Important Note: Originally, this workflow was set to automatically run as part of the NER bulk inference pipeline on the 1st and 15th of each month at 22:00. This scheduled execution has now been deactivated since the deployment of the NER new-content-only daily inference pipeline.
A Google Workflow orchestrates the named entities post-extraction processing for the bulk inference pipeline.
The workflow consists of three steps and can be found in the src/post_extraction_process/post-extraction-gc-workflow.yaml file.
The three steps are:
-
Create the
named_entities.named_entities_all
BigQuery table. This includes noise removal of raw entities and creation of a unique url for each tagged entity name. -
Create the
named_entities.named_entities_counts
BigQuery table; aggregation and count of tagged entity per gov.uk page. -
Transfer of the
named_entities_counts
BigQury table to a CSV.GZ file in Google storage.
- Ensure secret variables are loaded to your environment. From the root directory in this repository:
direnv allow
-
Change the value of any environment variables that need updating (e.g., START TIME) by modifying the file src/post_extraction_process/vars_config.sh.
-
Load the environment variables:
source src/post_extraction_process/vars_config.sh
- Deploy the workflow to GCP by executing:
bash src/post_extraction_process/deploy_post_extraction_gc_workflow.sh
Originally, a Scheduler ran the post-extraction workflow upon the completion of the NER bulk inference pipeline, at a specified time. This scheduled execution has now been deactivated.

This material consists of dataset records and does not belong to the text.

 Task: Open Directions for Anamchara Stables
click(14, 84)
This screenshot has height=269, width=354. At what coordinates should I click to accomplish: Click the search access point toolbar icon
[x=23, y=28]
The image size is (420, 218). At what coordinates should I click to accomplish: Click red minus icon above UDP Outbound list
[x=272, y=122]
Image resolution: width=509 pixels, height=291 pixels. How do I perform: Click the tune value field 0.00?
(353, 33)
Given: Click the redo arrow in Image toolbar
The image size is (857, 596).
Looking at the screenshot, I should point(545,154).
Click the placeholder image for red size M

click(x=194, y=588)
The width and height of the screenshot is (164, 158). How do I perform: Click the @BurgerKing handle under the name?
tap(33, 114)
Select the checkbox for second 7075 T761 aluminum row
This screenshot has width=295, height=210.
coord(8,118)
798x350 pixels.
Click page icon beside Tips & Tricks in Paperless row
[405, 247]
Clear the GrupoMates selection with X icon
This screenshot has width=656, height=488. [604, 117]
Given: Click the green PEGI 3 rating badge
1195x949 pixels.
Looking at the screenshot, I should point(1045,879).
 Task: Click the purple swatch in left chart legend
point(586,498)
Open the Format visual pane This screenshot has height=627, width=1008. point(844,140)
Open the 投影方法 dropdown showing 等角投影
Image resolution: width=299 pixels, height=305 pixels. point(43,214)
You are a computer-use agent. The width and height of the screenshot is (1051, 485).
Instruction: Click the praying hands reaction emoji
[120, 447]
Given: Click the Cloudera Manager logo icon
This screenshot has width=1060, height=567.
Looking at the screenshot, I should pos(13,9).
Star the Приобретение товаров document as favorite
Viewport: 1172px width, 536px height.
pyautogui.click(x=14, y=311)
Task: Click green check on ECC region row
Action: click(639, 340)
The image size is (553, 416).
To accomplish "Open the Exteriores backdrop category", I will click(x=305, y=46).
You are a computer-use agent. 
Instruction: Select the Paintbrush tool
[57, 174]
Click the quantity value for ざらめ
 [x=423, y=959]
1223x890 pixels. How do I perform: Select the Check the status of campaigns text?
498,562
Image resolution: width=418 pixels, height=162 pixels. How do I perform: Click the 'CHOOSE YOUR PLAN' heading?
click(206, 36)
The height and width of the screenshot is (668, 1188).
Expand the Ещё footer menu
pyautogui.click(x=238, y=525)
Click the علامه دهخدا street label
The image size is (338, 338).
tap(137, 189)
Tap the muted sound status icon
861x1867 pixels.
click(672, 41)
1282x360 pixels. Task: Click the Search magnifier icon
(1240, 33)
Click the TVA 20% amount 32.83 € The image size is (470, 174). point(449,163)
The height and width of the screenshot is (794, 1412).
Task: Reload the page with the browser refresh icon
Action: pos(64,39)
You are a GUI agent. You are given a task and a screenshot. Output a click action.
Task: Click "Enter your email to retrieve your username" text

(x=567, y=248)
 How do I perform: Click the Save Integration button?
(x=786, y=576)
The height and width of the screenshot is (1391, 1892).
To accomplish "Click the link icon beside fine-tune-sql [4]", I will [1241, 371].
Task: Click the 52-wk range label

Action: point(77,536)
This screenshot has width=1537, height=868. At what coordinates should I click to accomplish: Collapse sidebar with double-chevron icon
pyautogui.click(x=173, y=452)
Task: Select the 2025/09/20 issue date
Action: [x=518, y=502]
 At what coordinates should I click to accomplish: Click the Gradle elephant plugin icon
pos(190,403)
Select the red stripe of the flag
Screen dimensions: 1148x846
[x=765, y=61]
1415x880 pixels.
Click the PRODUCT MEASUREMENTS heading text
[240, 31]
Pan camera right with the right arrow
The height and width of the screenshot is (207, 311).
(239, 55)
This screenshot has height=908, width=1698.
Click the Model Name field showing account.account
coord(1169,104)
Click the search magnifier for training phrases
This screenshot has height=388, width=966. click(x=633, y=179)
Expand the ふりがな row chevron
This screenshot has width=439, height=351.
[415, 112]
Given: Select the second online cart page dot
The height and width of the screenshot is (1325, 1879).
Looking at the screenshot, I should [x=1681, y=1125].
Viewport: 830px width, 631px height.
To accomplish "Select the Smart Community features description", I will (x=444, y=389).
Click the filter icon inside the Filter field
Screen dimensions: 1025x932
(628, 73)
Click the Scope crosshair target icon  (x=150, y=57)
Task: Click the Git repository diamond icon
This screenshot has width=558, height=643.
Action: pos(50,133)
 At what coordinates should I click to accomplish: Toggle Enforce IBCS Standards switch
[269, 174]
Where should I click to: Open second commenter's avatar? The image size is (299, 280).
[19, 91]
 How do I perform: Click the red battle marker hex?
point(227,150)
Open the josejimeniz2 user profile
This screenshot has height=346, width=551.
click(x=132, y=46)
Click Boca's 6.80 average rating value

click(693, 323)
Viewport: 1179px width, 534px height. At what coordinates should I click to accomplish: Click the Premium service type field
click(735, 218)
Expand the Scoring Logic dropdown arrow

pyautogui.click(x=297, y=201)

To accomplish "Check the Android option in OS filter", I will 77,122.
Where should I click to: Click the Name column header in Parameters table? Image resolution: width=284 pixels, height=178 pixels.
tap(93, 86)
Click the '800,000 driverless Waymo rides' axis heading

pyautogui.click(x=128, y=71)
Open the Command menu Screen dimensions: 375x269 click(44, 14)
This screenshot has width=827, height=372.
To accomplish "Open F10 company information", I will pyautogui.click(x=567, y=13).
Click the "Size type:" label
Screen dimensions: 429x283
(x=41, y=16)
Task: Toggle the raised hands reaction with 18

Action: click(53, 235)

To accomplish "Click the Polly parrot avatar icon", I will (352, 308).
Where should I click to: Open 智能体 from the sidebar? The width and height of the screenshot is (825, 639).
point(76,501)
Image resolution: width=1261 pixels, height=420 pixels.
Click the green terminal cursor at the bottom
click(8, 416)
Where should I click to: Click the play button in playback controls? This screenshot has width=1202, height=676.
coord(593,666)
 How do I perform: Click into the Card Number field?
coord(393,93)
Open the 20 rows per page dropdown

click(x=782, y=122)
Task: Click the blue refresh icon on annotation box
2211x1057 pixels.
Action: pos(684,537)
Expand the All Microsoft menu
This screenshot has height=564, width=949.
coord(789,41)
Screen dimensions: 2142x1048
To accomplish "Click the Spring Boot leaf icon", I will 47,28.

To re-add a Scheduler, update the value of the BULK_POSTPROC_START_TIME
environemnt variable insrc/post_extraction_process/vars_config.sh, and execute the command:
bash src/post_extraction_process/schedule_post_extraction_gc_workflow.sh
To execute the workflow outside of the schedule, from the terminal run:
gcloud workflows run ${BULK_POSTPROC_WORKFLOW_NAME} \
--call-log-level="log-all-calls"
or go to the Workflows page in the Google Console, select the workflow and click on "Execute".